Déambulations à Deauville

28 octobre 2020   •  
Écrit par Finley Cutts
Déambulations à Deauville

Jusqu’au 3 janvier, rendez-vous à Deauville pour la 11ème édition du Festival Planches Contact ! Les photographes invités posent avec brio leur regards sur le territoire normand. En privilégiant les résidences de création et les commandes publiques, Planches Contact nous invite à explorer ce lieu iconique. De Martin Parr à Todd Hido en passant par Lorenzo Castore, déambulez dans cette ville à la pointe de la photographie contemporaine!

« Le Festival Planches Contact 2020 ne révèle pas seulement la créativité et le talent des photographes, il est pour nous l’évènement qui a vaincu, malgré les difficultés d’une pandémie internationale »,

déclare le maire de Deauville, Philippe Augier. Engagé envers les artistes touchés économiquement par cette crise, le Festival résiste et sa 11e édition a été maintenue. En tournant leurs regards vers ce lieu singulier et ses alentours, les photographes nous invitent à déambuler le long de la plage.

Si la crise sanitaire et ses conséquences sur les frontières internationales ont bousculé la programmation, elle a aussi été l’occasion d’explorer de nouveaux champs de recherches. Plus que jamais, c’est le thème du contact humain qu’on retrouve ici et là, dans le travail des artistes. « Je cherche à témoigner d’une rencontre, après une privation de libertés pendant le confinement » explique Mathias Depardon pour présenter sa série Being yourself is the best revolution. Plus généralement, c’est l’amour qu’on retrouve dans cette édition 2020. En témoigne la série Gros Bisous de la Côte Fleurie du groupe de photographes Riverboom. Parsemées à travers la ville comme une bienveillante provocation, on retrouve des images de couples qui s’embrassent. Arrêt sur trois photographes phares du Festival : Martin Parr, Lorenzo Castore et Todd Hido.

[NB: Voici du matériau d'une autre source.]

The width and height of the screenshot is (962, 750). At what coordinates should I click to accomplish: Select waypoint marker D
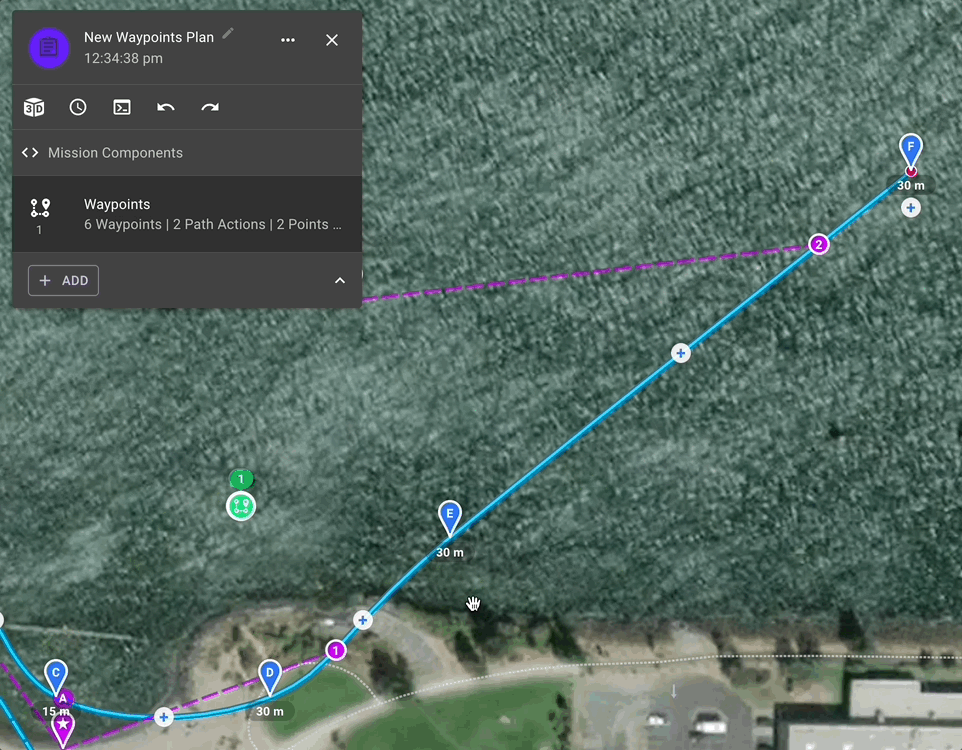[269, 676]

© Mathias Depardon© Mathias Depardon

Comme un salut à nos voisins du nord

Invité d’honneur cette année, Martin Parr présente sa série culte The Last Resort rebaptisée Nos voisins les Anglais. En format géant sur la plage, cette exposition à la scénographie impressionnante, s’impose comme une porte vers la mer – mais aussi vers l’Angleterre ! Avec ironie, sarcasme et parfois tendresse, « il raconte la transformation des modes de vie et le développement de la société de consommation », explique Laura Serani, directrice artistique du Festival.

Véritable trompe l’œil, la dissonance entre la plage mythique de Deauville et ces images de vacanciers issus de la classe ouvrière en Angleterre provoque l’embarras. En cette année historique du Brexit, l’exposition de Martin Parr reflète l’autre côté de la Manche. Comme un salut à nos voisins du nord, l’exposition renvoie à l’absurdité de ce départ de l’Europe. En photographiant ces personnes insouciantes des années 1980 et 1990, une certaine nostalgie se crée pour cette époque où se cristallisaient tous les paradoxes so british.

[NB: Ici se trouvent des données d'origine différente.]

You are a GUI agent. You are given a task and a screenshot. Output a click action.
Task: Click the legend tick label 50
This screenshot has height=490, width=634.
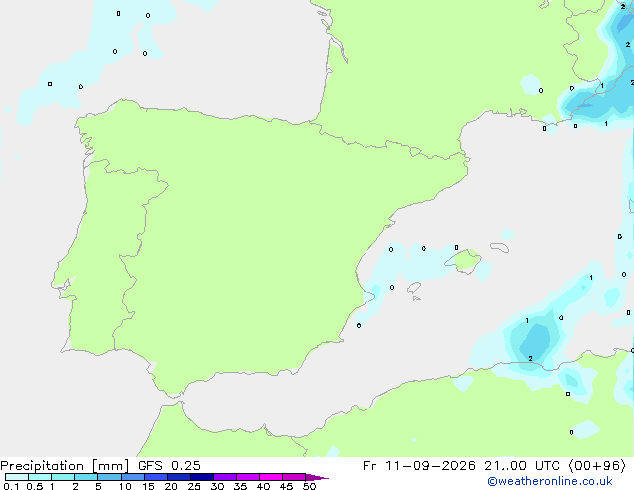(x=309, y=486)
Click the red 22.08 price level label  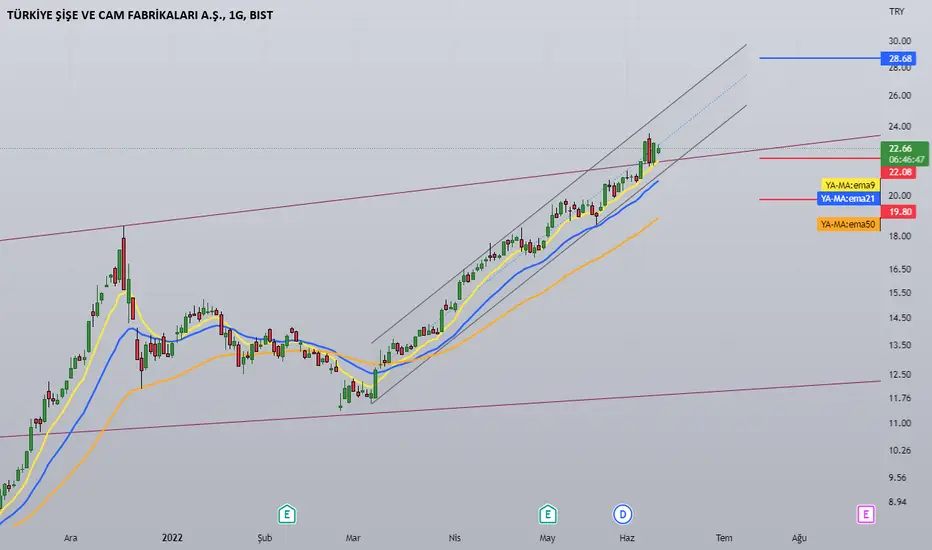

© Martin Parr© Martin Parr / Magnum Photos

Une sorte de confinement volontaire !

« Le confinement était particulièrement violent pour les adolescents »

remarquait le photographe italien Lorenzo Castore. Pendant sa résidence à Deauville, il a décidé de se concentrer sur Théo et Salomé, 18 ans. « Je suis tombé amoureux de ce couple, ils me rappelaient le sentiment du premier amour – une sorte de confinement volontaire ! » explique le photographe. Pendant deux semaines, il capturait chaque instant. « Ce sont des jeunes normaux et ordinaires, dans le meilleur sens du terme », commente le photographe.

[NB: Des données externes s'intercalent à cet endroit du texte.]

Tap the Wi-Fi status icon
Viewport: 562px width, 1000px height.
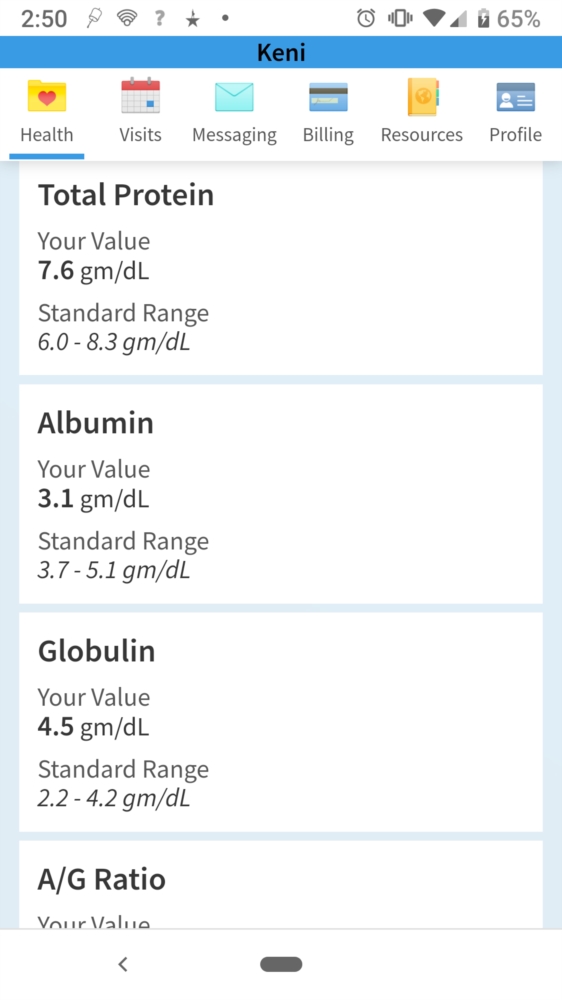point(126,19)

C’est cette simplicité que célèbre l’artiste, connu pour ces œuvres qui s’étendent parfois sur des années. « J’ai voulu faire un travail ouvert vers le futur, contre le cynisme et l’absence de perspective de beaucoup de jeunes aujourd’hui. Je voudrais que cette normalité périphérique inspire potentialités et rêves, en arrivant à transformer le banal en exceptionnel » déclare-t-il. Métaphore de l’espoir, de l’intimité, mais aussi d’un certain contraste social, sa série Théo et Salomé s’éloigne du format traditionnel et amène l’exposition dans la rue. En tapissant un mur d’un collage de ces images, Lorenzo Castore introduit le couple auprès des jeunes deauvillois. Un travail qui respire un air de jeunesse.

© Lorenzo Castore© Lorenzo Castore

Fusionner dans la bonne composition

« C’était réellement merveilleux de bénéficier de l’assistance et des conseils des gens du coin pour me guider dans des endroits que je n’aurais pu découvrir si j’avais été seul »

explique Todd Hido.  À découvrir dans une salle plongée dans le noir, au Point de Vue de Deauville, son œuvre Et puis, il y a eu les oiseaux résulte d’une longue méditation hivernale et contemplative. En poursuivant sa quête d’instants qui se rapportent à ses propres souvenirs, le photographe élabore une série de paysages et portraits, obscurs et mélancoliques. Inspirée par les peintres du Nord et flamands, Todd Hido puise dans la lumière normande des tonalités froides et atténuées pour sculpter ses images.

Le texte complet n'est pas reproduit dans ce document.